There are also some automated source-scanning tools for C that can make the process of searching through your source code easier. RATS, the Rough Auditing Tool for Security, is a free source-code scanner produced by Secure Software (http://www.securesw.com/) that is capable of scanning C, C++, Perl, PHP, and Python source code. The ITS4 security scanner by Cigital (http://www.cigital.com/) is also free and can be used to scan C and C++ for related issues. Flawfinder (http://www.dwheeler.com/flawfinder/) is another GPL vulnerability finder that scans C and C++ code for a variety of security problems including format strings. If your focus is just finding format-string vulnerabilities, the pscan tool (http://www.striker.ottawa.on.ca/~aland/pscan/) is an open-source tool that focuses exclusively on finding format-string vulnerabilities in C code.

From a black-box-testing perspective these vulnerabilities can be unearthed by including specifiers such as %x, %s, and %n in input fields. The symptoms of failure when using a string of %xs characters is likely to be "garbage" data returned to users in messages that quote the input string. A more drastic approach is to place several %s characters into the input field. If a format-string vulnerability exists, this will cause the application to read from successive addresses at the top of the stack. Since some of the data on the stack may be the contents of other variables (like a string), trying to convert this data to a memory address and then reading from that address is likely to result in an "Access Violation" error, which will cause the application to crash.

Once they have been located, fixing format-string vulnerabilities is relatively easy: Use a fixed format string! For example, vulnerable calls are likely to look something like this:

printf(user_data);
fprintf(stdout, user_data);
snprintf(dest_buffer, size, user_data);

If you want user data to be displayed, processed, or saved all as a string for the above functions, that can be fixed using %s as shown here:

printf("%s", user_data);
fprintf(stdout, "%s", user_data);
snprintf(dest_buffer, size, "%s", user_data);

With these modifications, we have told the format functions to specifically treat user input as a string. By explicitly specifying the format of user data, we can protect against application manipulation through format characters.

Beyond Format Strings

In the previous installment of this series (see "String-Based Attacks Demystified," DDJ, June 2004), we took a look at some of the ways attackers manipulate input strings to take control of software. Format-string vulnerabilities represent an important category of string vulnerabilities. The tie that binds all these problems together is an implicit trust of user data and, thus, a failure to validate such data. The solution—validating user input, of course! Whenever your application reads user data, think about the following: How will this data be used? What are the escape characters, strings, commands, and reserved words that may be interpreted as more than just text? We may not be able to build an impenetrable fortress, but we can at least lock the castle gate.

DDJ

August, 2004: When Format Strings Attack!

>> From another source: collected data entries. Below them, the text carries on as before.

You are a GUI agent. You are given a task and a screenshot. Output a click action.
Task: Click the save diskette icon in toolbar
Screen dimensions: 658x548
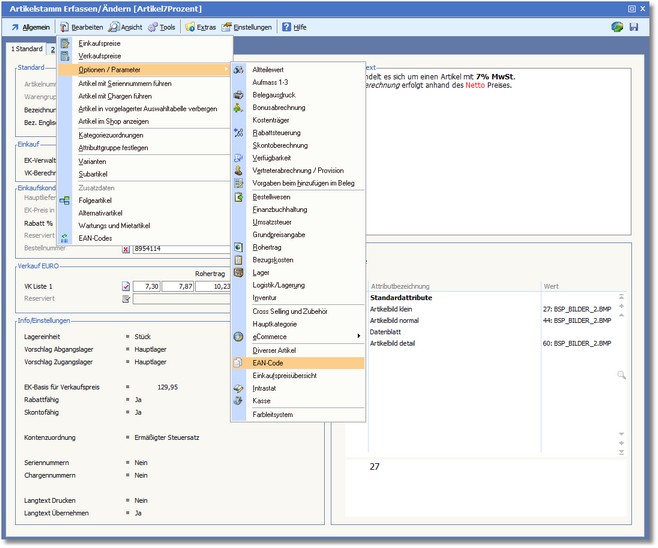pos(633,26)
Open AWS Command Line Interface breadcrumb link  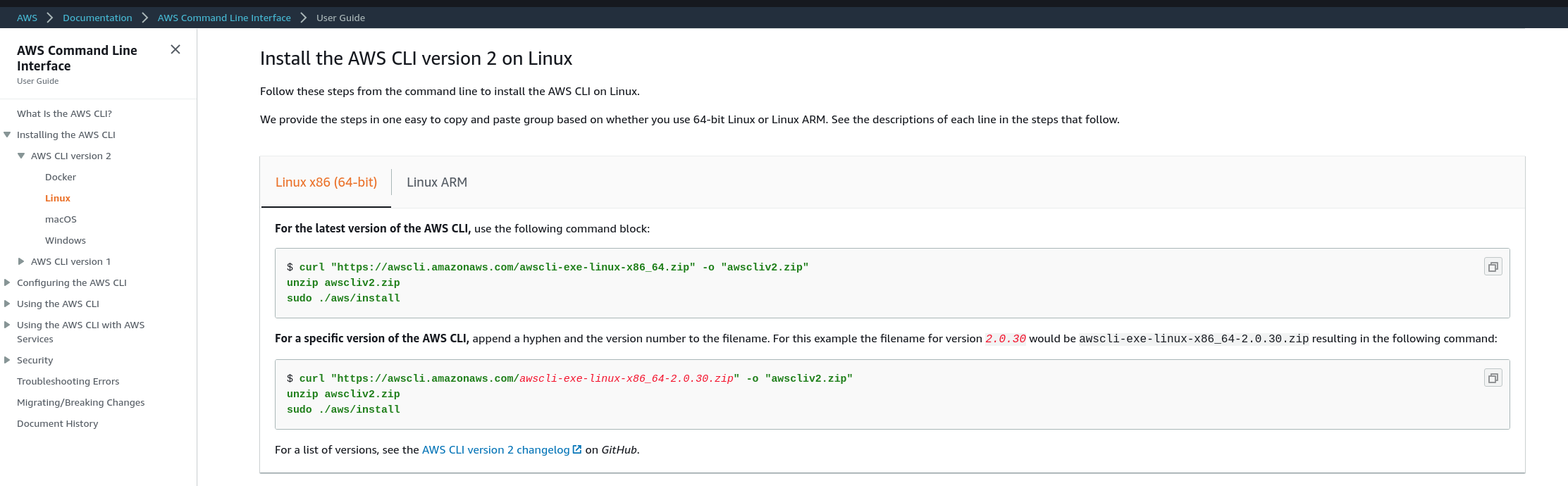224,18

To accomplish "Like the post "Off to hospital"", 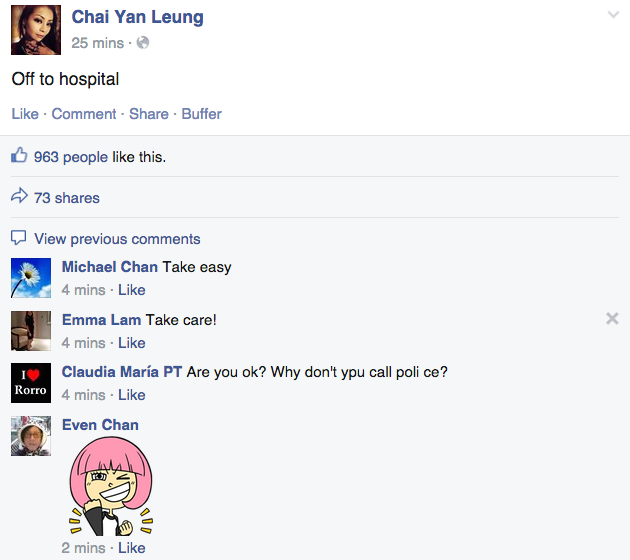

Figure 1: An application with a simple format-string vulnerability can be manipulated to expose data on the stack using by using %08x.

August, 2004: When Format Strings Attack!

Figure 2: Windows FTP Server crashes when we enter "%s" as the "User."

August, 2004: When Format Strings Attack!

Specifier Description
%d Signed decimal string.
%u Unsigned decimal string.
%i Signed decimal string.
%x Unsigned hexadecimal string.
%c Character format specifier.
%s String format specifier.
%f Signed decimal string of the form xx.yyy.
%p Formats a pointer to an address.
%n Number of bytes written so far.
%% Just inserts %.

Table 1: Common specifiers for format functions.

August, 2004: When Format Strings Attack!

Function Purpose
fprintf Prints a formatted string to a file.
printf Prints a formatted string to stdout.
sprintf Prints a formatted string to a string buffer.
snprintf Prints a formatted string to a string buffer and the programmer can specify the length of data to be printed to the destination buffer.

Table 2: Common formatting functions in C vulnerable to format-string attacks.